Bridgestone: Sorry, Dani!

Von Markus Lehner
MotoGP 800 ccm
Pedrosas Reifen in Motegi: Bisher ein Einzelfall

Pedrosas Reifen in Motegi: Bisher ein Einzelfall

Tohru Ubukata, Bridgestone-Motorsportmanager, erzählt von unterschiedlichen Fahrstilen und entschuldigt sich bei Dani Pedrosa.

In Motegi hat es sehr oft und stark geregnet. Wie hat sich der Soft-Regenreifen, der den Fahrern als einzige Variante zur Verfügung stand, verhalten?
 
Tohru Ubukata: «Es gab nicht nur sehr viel Regen, sondern es war auch sehr kalt am Samstag und am Sonntagmorgen. Die Wahl für den weichen Compound war deshalb sicher richtig, damit der Reifen genügend Temperatur aufbauen konnte. Mit dem Resultat waren wir und wohl auch die Fahrer zufrieden. Wegen des starken Regens stellte sich die Frage nach anderen Mischungen nicht.

Das Rennen war dann aber trocken.
 
Ja. Der Medium-Slickreifen, den fast alle wählten, hielt bis zum Schluss durch. Die Spitzenpiloten drehten ihre schnellsten Runden in der zweiten Rennhälfte. Mika Kallio und James Toseland benutzten weiche Mischungen, beide kamen in die Top-Ten. Und das bei einer Asphalttemperatur von immerhin 35 Grad. Das stimmt mich sehr zuversichtlich.

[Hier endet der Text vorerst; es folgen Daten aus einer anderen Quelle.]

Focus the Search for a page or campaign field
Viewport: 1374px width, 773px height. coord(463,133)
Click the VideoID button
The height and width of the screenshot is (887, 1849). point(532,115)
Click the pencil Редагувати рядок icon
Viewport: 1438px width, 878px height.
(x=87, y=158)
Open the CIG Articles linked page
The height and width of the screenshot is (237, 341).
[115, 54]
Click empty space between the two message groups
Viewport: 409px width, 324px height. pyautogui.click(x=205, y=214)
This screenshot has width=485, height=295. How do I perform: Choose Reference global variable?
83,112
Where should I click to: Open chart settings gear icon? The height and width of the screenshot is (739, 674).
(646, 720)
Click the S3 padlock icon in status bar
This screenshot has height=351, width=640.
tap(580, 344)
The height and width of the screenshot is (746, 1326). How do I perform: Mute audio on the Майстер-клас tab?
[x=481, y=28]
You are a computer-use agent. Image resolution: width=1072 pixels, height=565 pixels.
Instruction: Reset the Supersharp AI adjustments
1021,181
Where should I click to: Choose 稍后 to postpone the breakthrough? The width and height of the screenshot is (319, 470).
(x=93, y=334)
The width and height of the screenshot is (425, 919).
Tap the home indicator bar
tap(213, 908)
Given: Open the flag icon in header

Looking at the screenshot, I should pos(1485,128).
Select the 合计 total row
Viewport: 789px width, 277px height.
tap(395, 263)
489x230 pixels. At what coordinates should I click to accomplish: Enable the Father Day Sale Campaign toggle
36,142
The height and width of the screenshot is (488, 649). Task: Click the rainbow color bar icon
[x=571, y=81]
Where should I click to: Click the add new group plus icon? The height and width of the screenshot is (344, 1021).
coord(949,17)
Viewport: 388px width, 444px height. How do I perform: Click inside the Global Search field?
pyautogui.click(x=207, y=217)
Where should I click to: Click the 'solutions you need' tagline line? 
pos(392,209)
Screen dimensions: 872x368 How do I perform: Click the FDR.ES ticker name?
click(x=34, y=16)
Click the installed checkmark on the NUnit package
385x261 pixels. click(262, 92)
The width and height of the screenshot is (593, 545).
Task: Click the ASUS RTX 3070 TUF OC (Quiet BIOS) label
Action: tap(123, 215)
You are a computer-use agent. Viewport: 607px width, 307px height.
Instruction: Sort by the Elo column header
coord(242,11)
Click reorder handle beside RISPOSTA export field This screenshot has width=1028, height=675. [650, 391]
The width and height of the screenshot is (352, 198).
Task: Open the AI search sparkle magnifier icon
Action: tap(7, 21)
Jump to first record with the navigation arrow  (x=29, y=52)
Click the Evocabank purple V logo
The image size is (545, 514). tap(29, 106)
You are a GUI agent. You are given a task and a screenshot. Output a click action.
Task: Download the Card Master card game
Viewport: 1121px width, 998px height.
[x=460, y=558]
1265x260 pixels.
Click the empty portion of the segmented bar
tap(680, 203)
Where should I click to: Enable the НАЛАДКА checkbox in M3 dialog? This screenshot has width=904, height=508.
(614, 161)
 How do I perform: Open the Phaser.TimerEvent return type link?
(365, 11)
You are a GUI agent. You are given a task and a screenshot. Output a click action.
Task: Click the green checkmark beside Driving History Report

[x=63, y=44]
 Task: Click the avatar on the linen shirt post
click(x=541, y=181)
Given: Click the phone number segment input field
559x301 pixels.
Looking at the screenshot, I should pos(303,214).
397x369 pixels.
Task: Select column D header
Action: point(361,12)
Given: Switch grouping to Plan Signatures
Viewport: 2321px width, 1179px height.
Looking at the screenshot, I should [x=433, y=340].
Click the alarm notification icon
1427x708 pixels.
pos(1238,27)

Aber der Vorderreifen bei Dani Pedrosas Honda war zerstört.
Ja. Die Probleme beim zerstörten Medium-Vorderradreifen bei Dani Pedrosa müssen wir in unserem Labor in Tokyo untersuchen. Es ist nur bei diesem Reifen aufgetreten, kein anderer Fahrer hat bisher bei den Tests oder in Katar Ähnliches beklagt. Wir entschuldigen uns in diesem Sinn bei Dani Pedrosa und dem Repsol Honda-Team. Wir sind gleichzeitig erleichtert, dass der Reifen trotzdem bis ins Ziel durchhielt und Dani aufs Podium steigen konnte.

Wie wirkt sich der Fahrstil auf die Reifenwahl aus?
 
Aus meiner Sicht gibt es zwei Hauptrichtungen. Die einen konzentrieren sich auf einen hohen Kurveneingangsspeed, die anderen wollen möglichst schnell aus der Kurve herauskommen. Die erste Gruppe bevorzugt meistens einen härteren Vorderreifen, die zweite wählt vorne weich und hinten hart. Die beiden Fahrstile belasten die Reifen sehr unterschiedlich, wie unsere Analysen zeigen. Nicht vergessen darf man auch das Fahrergewicht und die Balance des Motorrades. Das Setup ist entscheidend. Wir werden diese Saison noch oft sehen, dass eine unterschiedliche Reifenwahl Spannung in die Rennen bringen wird.